DATA EXTRACTS: Begin

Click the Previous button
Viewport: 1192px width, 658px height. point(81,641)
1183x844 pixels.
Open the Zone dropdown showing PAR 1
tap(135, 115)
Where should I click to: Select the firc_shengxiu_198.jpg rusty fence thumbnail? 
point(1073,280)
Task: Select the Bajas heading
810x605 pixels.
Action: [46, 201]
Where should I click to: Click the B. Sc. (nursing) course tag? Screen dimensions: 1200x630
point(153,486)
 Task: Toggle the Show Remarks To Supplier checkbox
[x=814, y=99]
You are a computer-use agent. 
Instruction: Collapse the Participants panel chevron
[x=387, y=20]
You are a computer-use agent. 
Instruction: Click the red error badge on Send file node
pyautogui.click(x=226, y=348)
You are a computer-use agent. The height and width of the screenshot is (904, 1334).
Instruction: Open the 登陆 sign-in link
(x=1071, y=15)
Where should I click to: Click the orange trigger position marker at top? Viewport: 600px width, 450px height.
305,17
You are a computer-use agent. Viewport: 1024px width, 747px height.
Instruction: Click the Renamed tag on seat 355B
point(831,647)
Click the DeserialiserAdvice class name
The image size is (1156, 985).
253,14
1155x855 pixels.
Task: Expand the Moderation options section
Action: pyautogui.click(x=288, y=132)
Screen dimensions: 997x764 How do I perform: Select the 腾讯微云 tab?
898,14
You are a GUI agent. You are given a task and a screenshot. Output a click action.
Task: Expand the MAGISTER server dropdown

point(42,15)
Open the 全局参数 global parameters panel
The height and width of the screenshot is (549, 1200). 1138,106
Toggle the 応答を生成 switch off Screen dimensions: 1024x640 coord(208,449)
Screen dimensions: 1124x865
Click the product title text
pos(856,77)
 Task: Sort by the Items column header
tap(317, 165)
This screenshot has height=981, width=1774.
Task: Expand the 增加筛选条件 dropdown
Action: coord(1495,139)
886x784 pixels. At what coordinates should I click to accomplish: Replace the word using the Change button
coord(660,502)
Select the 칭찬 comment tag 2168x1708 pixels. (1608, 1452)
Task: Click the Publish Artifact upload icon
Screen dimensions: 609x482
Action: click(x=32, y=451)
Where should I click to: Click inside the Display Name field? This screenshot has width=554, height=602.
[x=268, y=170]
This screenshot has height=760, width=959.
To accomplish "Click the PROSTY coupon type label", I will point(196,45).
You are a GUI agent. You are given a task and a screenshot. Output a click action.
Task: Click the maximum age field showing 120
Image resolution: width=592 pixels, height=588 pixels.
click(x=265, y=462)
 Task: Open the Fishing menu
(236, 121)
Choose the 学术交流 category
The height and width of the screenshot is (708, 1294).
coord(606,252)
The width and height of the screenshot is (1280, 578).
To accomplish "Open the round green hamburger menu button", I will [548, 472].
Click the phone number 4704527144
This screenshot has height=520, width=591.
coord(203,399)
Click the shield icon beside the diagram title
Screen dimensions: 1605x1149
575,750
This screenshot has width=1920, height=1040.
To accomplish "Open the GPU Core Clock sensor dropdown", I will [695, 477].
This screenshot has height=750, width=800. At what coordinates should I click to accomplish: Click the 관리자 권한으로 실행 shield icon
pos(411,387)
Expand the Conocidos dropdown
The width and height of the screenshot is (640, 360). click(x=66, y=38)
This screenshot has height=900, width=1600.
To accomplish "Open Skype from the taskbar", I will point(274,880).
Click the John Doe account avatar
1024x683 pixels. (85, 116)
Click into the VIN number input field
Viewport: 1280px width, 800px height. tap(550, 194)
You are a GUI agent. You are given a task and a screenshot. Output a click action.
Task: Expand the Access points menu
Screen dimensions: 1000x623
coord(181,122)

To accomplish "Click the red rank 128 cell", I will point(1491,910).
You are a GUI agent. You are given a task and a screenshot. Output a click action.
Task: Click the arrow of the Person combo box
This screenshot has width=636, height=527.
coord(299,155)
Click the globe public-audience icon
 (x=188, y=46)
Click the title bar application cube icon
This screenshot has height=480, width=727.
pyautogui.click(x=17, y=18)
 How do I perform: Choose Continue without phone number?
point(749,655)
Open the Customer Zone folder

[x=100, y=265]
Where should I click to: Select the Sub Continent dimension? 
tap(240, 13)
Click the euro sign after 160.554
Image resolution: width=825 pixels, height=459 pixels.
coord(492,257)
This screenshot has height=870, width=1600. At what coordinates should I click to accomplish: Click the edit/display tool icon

DATA EXTRACTS: End

Now output the listing above, exactly as it appears.

» EXERCISE RESPONSE
Click the Previous button
Viewport: 1192px width, 658px height. point(81,641)
1183x844 pixels.
Open the Zone dropdown showing PAR 1
tap(135, 115)
Where should I click to: Select the firc_shengxiu_198.jpg rusty fence thumbnail? 
point(1073,280)
Task: Select the Bajas heading
810x605 pixels.
Action: [46, 201]
Where should I click to: Click the B. Sc. (nursing) course tag? Screen dimensions: 1200x630
point(153,486)
 Task: Toggle the Show Remarks To Supplier checkbox
[x=814, y=99]
You are a computer-use agent. 
Instruction: Collapse the Participants panel chevron
[x=387, y=20]
You are a computer-use agent. 
Instruction: Click the red error badge on Send file node
pyautogui.click(x=226, y=348)
You are a computer-use agent. The height and width of the screenshot is (904, 1334).
Instruction: Open the 登陆 sign-in link
(x=1071, y=15)
Where should I click to: Click the orange trigger position marker at top? Viewport: 600px width, 450px height.
305,17
You are a computer-use agent. Viewport: 1024px width, 747px height.
Instruction: Click the Renamed tag on seat 355B
point(831,647)
Click the DeserialiserAdvice class name
The image size is (1156, 985).
253,14
1155x855 pixels.
Task: Expand the Moderation options section
Action: pyautogui.click(x=288, y=132)
Screen dimensions: 997x764 How do I perform: Select the 腾讯微云 tab?
898,14
You are a GUI agent. You are given a task and a screenshot. Output a click action.
Task: Expand the MAGISTER server dropdown

point(42,15)
Open the 全局参数 global parameters panel
The height and width of the screenshot is (549, 1200). 1138,106
Toggle the 応答を生成 switch off Screen dimensions: 1024x640 coord(208,449)
Screen dimensions: 1124x865
Click the product title text
pos(856,77)
 Task: Sort by the Items column header
tap(317, 165)
This screenshot has height=981, width=1774.
Task: Expand the 增加筛选条件 dropdown
Action: coord(1495,139)
886x784 pixels. At what coordinates should I click to accomplish: Replace the word using the Change button
coord(660,502)
Select the 칭찬 comment tag 2168x1708 pixels. (1608, 1452)
Task: Click the Publish Artifact upload icon
Screen dimensions: 609x482
Action: click(x=32, y=451)
Where should I click to: Click inside the Display Name field? This screenshot has width=554, height=602.
[x=268, y=170]
This screenshot has height=760, width=959.
To accomplish "Click the PROSTY coupon type label", I will point(196,45).
You are a GUI agent. You are given a task and a screenshot. Output a click action.
Task: Click the maximum age field showing 120
Image resolution: width=592 pixels, height=588 pixels.
click(x=265, y=462)
 Task: Open the Fishing menu
(236, 121)
Choose the 学术交流 category
The height and width of the screenshot is (708, 1294).
coord(606,252)
The width and height of the screenshot is (1280, 578).
To accomplish "Open the round green hamburger menu button", I will [548, 472].
Click the phone number 4704527144
This screenshot has height=520, width=591.
coord(203,399)
Click the shield icon beside the diagram title
Screen dimensions: 1605x1149
575,750
This screenshot has width=1920, height=1040.
To accomplish "Open the GPU Core Clock sensor dropdown", I will [695, 477].
This screenshot has height=750, width=800. At what coordinates should I click to accomplish: Click the 관리자 권한으로 실행 shield icon
pos(411,387)
Expand the Conocidos dropdown
The width and height of the screenshot is (640, 360). click(x=66, y=38)
This screenshot has height=900, width=1600.
To accomplish "Open Skype from the taskbar", I will point(274,880).
Click the John Doe account avatar
1024x683 pixels. (85, 116)
Click into the VIN number input field
Viewport: 1280px width, 800px height. tap(550, 194)
You are a GUI agent. You are given a task and a screenshot. Output a click action.
Task: Expand the Access points menu
Screen dimensions: 1000x623
coord(181,122)

To accomplish "Click the red rank 128 cell", I will point(1491,910).
You are a GUI agent. You are given a task and a screenshot. Output a click action.
Task: Click the arrow of the Person combo box
This screenshot has width=636, height=527.
coord(299,155)
Click the globe public-audience icon
 (x=188, y=46)
Click the title bar application cube icon
This screenshot has height=480, width=727.
pyautogui.click(x=17, y=18)
 How do I perform: Choose Continue without phone number?
point(749,655)
Open the Customer Zone folder

[x=100, y=265]
Where should I click to: Select the Sub Continent dimension? 
tap(240, 13)
Click the euro sign after 160.554
Image resolution: width=825 pixels, height=459 pixels.
coord(492,257)
This screenshot has height=870, width=1600. At what coordinates should I click to accomplish: Click the edit/display tool icon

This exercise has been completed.